Compute the following values. Each of the following can be represented in rectangular form (as a + bj) or in polar form (as re^{j\theta}). Write each of the following values in rectangular and polar form by specifying appropriate values of a, b, r, and \theta to represent that number.

You can enter your answers as python expressions, which may include the sqrt function and the constant pi.

Computing x^{0}

If x=1+1j, what is the value of x^{0}, in rectangular and polar coordinates?

If (1+1j)^{0} = a+bj, what is the value of a?

If (1+1j)^{0} = a+bj, what is the value of b?

If (1+1j)^{0} = re^{j\theta}, what is the value of r?

If (1+1j)^{0} = re^{j\theta}, what is the value of \theta?

Computing x^{1}

If x=1+1j, what is the value of x^{1}, in rectangular and polar coordinates?

If (1+1j)^{1} = a+bj, what is the value of a?

If (1+1j)^{1} = a+bj, what is the value of b?

If (1+1j)^{1} = re^{j\theta}, what is the value of r?

If (1+1j)^{1} = re^{j\theta}, what is the value of \theta?

Computing x^{2}

If x=1+1j, what is the value of x^{2}, in rectangular and polar coordinates?

If (1+1j)^{2} = a+bj, what is the value of a?

If (1+1j)^{2} = a+bj, what is the value of b?

If (1+1j)^{2} = re^{j\theta}, what is the value of r?
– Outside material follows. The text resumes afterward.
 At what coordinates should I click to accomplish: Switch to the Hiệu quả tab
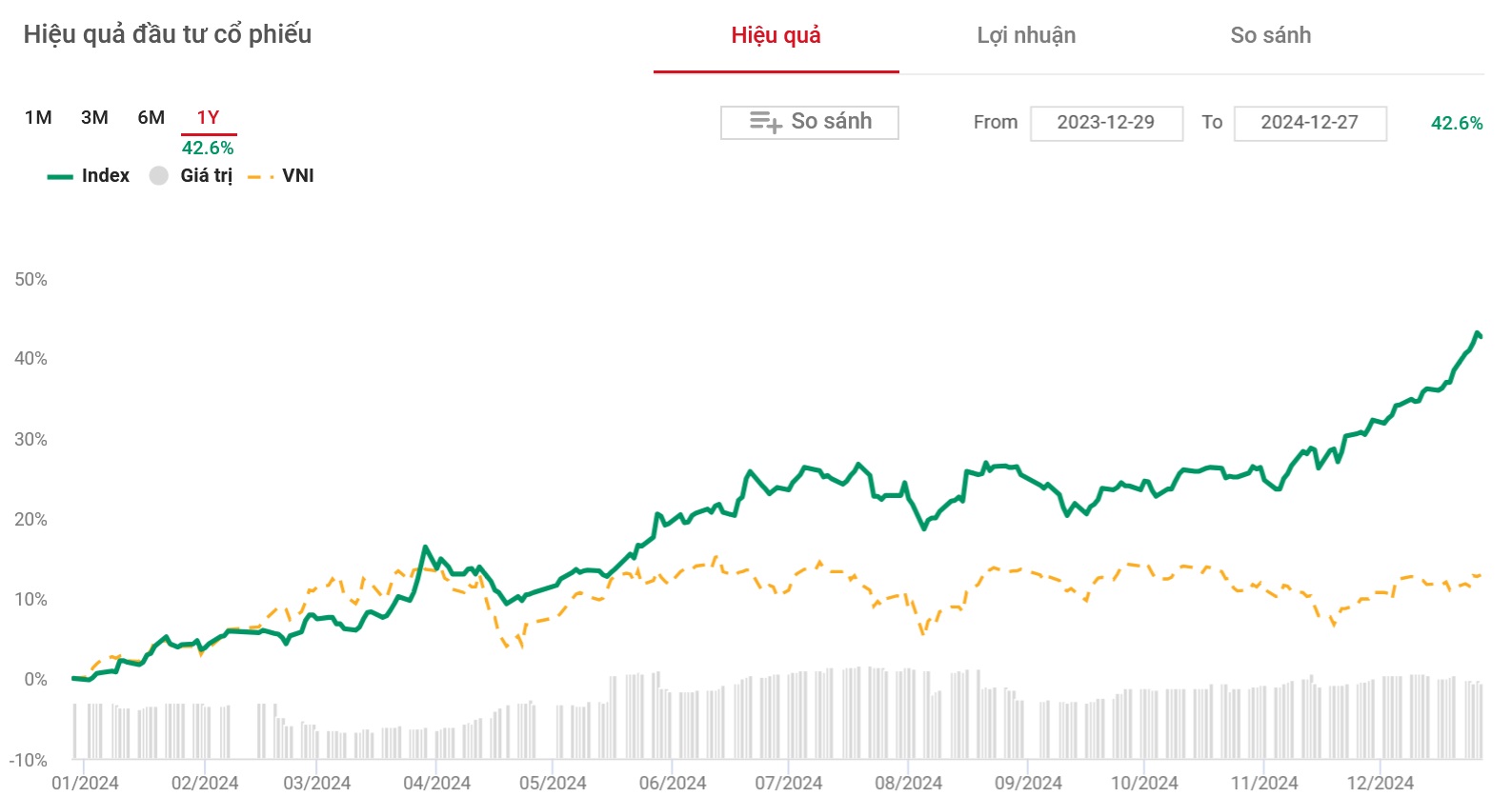776,35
If (1+1j)^{2} = re^{j\theta}, what is the value of \theta?

Computing x^{3}

If x=1+1j, what is the value of x^{3}, in rectangular and polar coordinates?

If (1+1j)^{3} = a+bj, what is the value of a?

If (1+1j)^{3} = a+bj, what is the value of b?

If (1+1j)^{3} = re^{j\theta}, what is the value of r?

If (1+1j)^{3} = re^{j\theta}, what is the value of \theta?

Computing x^{4}

If x=1+1j, what is the value of x^{4}, in rectangular and polar coordinates?

If (1+1j)^{4} = a+bj, what is the value of a?

If (1+1j)^{4} = a+bj, what is the value of b?

If (1+1j)^{4} = re^{j\theta}, what is the value of r?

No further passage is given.